# Shrimp Pizza



## lyndalou (Sep 20, 2010)

I have a thin (store bought) pizza crust, some shrimp, some arugula, some parm or pecorino sun dried tomatoes and various condiments. Can I make a pizza out of this? Should I pre cook
the shrimp? Want to make something quick for tonight's dinner.


----------



## 4meandthem (Sep 20, 2010)

Would make a great pizza!I would partialy cook the shrimp first if it was me.Arugala(dressed) on after it comes out of the oven.


----------



## Kayelle (Sep 20, 2010)

Sure you can make a pizza with your ingredients. I think you need some good melting cheese in there, like mozzarella though, to hold the whole shebang together.  I made a shrimp pizza the other night, and I wish I had used raw shrimp instead of cooked.  The shrimp would have been perfectly cooked after the 12 min. in the 475 degree oven.  I didn't use a sauce, but brushed olive oil on the crust,  and used thin sliced white onions (well drained on paper towels), mushrooms, shrimp, *lots *of mozzarella, and pine nuts.


----------



## lyndalou (Sep 20, 2010)

Thanks. I'll pick up some mozzarella and I have the pine nuts.I think I'll not precook the shrimp, just let the oven do the work.


----------



## GB (Sep 20, 2010)

That will make a great pizza with the moz cheese added as well. I would probably leave the arugala out though it it were me and use that for a side salad instead. I am not crazy about greens on pizza unless it is something like spinach, but that is just me.

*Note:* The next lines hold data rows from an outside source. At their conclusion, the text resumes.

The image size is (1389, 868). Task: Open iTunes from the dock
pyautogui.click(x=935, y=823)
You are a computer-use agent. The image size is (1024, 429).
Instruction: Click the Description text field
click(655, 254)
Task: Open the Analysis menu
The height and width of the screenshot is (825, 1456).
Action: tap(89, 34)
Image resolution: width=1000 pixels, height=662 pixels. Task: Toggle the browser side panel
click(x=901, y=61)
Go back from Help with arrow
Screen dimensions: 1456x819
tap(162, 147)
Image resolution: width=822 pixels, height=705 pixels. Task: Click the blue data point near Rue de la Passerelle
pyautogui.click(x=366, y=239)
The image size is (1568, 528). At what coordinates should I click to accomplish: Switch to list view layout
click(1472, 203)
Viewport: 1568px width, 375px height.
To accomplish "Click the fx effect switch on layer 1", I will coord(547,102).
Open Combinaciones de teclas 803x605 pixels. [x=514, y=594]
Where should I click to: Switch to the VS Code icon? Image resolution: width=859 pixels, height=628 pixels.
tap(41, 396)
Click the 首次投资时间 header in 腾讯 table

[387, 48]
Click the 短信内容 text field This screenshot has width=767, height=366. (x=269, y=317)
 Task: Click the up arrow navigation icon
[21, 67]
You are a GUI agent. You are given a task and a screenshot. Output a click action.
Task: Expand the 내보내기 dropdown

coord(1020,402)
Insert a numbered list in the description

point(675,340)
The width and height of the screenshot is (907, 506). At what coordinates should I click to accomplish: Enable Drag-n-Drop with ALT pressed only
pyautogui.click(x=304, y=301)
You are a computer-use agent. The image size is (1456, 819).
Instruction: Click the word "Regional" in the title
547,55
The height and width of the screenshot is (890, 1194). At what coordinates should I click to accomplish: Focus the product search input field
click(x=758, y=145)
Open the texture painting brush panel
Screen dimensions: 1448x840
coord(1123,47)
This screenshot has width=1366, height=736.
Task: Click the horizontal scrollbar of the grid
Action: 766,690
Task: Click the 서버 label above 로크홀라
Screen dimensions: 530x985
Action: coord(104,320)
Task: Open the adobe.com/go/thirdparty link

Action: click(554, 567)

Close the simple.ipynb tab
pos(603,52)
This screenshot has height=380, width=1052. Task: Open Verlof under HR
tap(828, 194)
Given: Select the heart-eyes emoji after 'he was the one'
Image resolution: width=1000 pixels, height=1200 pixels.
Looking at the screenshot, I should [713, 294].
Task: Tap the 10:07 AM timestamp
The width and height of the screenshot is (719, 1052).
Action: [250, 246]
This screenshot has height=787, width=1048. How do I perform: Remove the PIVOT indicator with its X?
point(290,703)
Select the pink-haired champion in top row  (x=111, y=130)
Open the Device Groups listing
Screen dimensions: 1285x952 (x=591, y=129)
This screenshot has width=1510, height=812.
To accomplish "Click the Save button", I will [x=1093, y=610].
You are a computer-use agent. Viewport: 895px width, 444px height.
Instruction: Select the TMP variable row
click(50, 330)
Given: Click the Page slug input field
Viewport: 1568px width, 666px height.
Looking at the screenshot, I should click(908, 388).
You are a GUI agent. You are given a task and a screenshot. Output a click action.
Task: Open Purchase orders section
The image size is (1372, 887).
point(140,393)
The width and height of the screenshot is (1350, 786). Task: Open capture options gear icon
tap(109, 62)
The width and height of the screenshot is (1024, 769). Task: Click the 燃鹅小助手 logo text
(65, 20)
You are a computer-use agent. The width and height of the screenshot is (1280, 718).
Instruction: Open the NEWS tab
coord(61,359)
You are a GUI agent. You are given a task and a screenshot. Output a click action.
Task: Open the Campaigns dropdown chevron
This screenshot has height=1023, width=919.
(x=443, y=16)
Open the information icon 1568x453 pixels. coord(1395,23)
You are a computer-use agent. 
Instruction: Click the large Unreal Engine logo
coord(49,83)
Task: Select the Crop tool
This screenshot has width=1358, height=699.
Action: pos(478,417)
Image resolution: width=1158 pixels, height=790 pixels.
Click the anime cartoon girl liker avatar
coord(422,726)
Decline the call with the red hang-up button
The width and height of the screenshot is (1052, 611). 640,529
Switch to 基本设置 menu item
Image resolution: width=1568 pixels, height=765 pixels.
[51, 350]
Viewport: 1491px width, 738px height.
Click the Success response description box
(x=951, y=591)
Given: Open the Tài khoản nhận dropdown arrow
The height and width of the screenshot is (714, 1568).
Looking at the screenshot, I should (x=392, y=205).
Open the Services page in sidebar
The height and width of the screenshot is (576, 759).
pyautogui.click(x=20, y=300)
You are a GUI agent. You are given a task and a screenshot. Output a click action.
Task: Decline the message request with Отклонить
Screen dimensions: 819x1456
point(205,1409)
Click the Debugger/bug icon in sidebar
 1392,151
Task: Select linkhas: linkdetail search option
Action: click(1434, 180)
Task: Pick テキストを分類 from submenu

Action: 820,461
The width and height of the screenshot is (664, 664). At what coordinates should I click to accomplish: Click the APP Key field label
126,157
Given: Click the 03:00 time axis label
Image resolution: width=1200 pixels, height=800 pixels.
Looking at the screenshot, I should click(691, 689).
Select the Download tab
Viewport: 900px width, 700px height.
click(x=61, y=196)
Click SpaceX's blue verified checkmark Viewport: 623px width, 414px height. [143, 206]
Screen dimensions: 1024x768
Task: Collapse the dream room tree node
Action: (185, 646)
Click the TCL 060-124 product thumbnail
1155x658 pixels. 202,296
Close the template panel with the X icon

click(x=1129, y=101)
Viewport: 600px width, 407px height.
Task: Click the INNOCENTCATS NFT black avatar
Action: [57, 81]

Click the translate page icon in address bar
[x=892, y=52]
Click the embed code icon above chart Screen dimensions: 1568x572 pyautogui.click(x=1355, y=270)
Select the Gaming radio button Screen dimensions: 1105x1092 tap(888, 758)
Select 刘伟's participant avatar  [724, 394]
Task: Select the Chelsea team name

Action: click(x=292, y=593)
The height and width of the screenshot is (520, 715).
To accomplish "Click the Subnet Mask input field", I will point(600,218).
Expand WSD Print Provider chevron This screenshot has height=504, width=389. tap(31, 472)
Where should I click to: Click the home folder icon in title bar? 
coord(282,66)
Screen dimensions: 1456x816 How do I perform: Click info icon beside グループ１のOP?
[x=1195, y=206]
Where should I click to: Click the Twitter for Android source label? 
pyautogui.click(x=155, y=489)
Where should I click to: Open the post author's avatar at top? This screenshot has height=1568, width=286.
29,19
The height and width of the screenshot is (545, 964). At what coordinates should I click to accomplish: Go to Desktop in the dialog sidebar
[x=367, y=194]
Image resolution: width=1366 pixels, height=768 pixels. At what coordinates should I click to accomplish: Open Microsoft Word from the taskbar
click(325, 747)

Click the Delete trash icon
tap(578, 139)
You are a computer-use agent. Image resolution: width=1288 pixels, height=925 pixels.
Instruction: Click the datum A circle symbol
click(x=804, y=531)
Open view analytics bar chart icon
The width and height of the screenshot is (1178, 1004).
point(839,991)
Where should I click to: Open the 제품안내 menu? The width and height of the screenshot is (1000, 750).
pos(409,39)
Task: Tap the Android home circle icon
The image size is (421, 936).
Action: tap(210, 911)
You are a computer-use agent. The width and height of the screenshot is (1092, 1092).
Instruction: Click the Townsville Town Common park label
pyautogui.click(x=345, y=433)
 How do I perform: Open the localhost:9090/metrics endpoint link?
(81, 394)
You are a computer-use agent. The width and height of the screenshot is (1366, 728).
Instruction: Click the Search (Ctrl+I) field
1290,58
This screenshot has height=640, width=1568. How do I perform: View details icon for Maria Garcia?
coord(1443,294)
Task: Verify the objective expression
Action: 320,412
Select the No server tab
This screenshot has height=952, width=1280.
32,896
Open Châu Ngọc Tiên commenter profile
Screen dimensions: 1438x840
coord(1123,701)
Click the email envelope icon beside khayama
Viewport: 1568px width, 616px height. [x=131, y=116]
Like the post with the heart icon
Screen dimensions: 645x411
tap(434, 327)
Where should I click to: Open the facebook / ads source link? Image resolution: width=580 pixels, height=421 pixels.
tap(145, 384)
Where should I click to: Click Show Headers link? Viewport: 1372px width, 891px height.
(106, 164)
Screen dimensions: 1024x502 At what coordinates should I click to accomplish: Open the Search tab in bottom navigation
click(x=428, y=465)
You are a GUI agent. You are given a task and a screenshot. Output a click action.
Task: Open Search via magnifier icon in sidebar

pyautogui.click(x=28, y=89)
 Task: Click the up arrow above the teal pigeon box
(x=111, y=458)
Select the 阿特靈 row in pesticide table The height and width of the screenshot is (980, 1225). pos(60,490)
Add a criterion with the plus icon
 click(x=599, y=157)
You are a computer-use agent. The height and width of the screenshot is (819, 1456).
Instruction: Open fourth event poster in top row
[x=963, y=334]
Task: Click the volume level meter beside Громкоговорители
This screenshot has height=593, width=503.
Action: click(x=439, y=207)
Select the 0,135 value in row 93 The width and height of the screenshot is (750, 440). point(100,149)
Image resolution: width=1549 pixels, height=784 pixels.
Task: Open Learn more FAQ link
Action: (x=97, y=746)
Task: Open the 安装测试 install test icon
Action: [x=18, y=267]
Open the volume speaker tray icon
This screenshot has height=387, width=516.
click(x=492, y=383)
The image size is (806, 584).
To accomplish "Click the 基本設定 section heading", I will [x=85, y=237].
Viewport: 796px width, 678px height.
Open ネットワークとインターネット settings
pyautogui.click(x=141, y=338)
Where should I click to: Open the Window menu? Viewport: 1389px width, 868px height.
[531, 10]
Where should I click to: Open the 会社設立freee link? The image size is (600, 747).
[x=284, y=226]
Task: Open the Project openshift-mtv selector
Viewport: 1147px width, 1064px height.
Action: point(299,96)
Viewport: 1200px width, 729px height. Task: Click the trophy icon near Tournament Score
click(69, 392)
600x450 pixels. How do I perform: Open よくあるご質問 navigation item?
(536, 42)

I would also put the shrimp on raw. Overcooked shrimp is a shame.


----------



## Kayelle (Sep 20, 2010)

A sprinkle of your sun dried tomatoes under the cheese sounds like a winner too.....dang, now I want another shrimp pizza.


----------



## lyndalou (Sep 20, 2010)

Thanks GB. I had already decided not to use the arugula on the pizza. It'll be a salad instead. Good to have my decision validated by a good cook.


----------



## Selkie (Sep 20, 2010)

GB said:


> ...I am not crazy about greens on pizza unless it is something like spinach, but that is just me...



I agree with you with another exception - Basil. Basil seems to suffer the heat better than most greens. Besides baking it on a Pizza Margarite, I even dared to duplicate a TV recipe and deep fried half a dozen leaves for a garnish, and they were great!


----------



## GB (Sep 20, 2010)

You are absolutely right Selkie. Thanks for pointing that one out!


----------



## ChefJune (Sep 20, 2010)

lyndalou said:


> I have a thin (store bought) pizza crust, some shrimp, some arugula, some parm or pecorino sun dried tomatoes and various condiments. Can I make a pizza out of this? Should I pre cook
> the shrimp? Want to make something quick for tonight's dinner.


 
Not only would I NOT precook the shrimp, I wouldn't put them on until the pizza is half baked.  If you allow the shrimp to cook the whole time the pizza does, at that hot temperature, your shrimp will be hard as little rocks, and _totally_ overcooked.

Shrimp take very little time at not a very hot temp to cook perfectly. You sure don't want to ruin them.


----------